Robert Tucker

Personal information
- Born: March 24, 1857 Frankfort, Kentucky, U.S.
- Died: March 24, 1910 (aged 53) Louisville, Kentucky, U.S.
- Resting place: St. Louis Cemetery Louisville, Kentucky
- Occupation: Trainer

Horse racing career
- Sport: Horse racing

Major racing wins
- Juvenile Stakes (1893,1894) Latonia Derby (1893, 1901) Montgomery Handicap (1893) Brookdale Handicap (1896) Parkway Handicap (1896) Sheepshead Bay Handicap (1896) Belles Stakes (1902) Kentucky Oaks (1904) Waldorf Stakes (1904) Youngster Stakes (1904) Brighton Handicap (1904) Flying Handicap (1904) Manhattan Handicap (1904) Sapphire Stakes (1904) Tennessee Derby (1904, 1905) Travers Stakes (1904) Undergraduate Stakes (1904) Advance Stakes (1905) Phoenix Stakes (1905) Brighton Junior Stakes (1905) Montauk Stakes (1905) Withers Stakes (1906) American Classics wins: Kentucky Derby (1905)

Significant horses
- Accountant, Agile, Broomstick, St.
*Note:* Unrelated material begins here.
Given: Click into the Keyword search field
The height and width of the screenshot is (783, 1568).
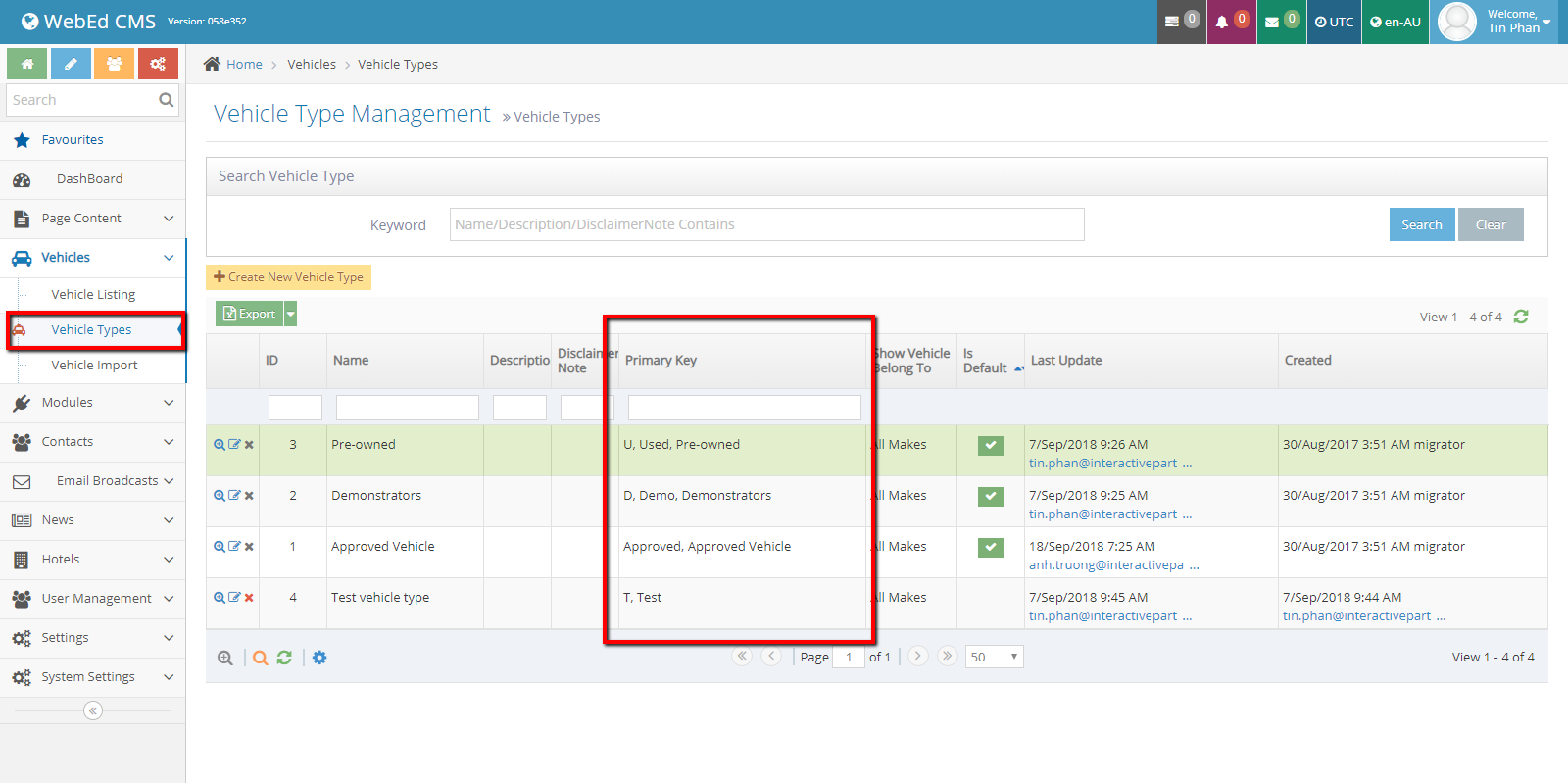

Maxim

= Robert Tucker (horse trainer) =

Robert Tucker (March 24, 1857 - March 24, 1910) was a trainer of Thoroughbred racehorses best known for winning the 1905 Kentucky Derby and the Tennessee Derby with the colt Agile for owner Samuel S. Brown.

Among his other clients, Robert Tucker trained for Charles Fleischmann, founder of Fleischmann Yeast Company.

Robert Tucker died of heart failure in Louisville, Kentucky on his fifty-third birthday and was buried in Louisville's St. Louis Cemetery.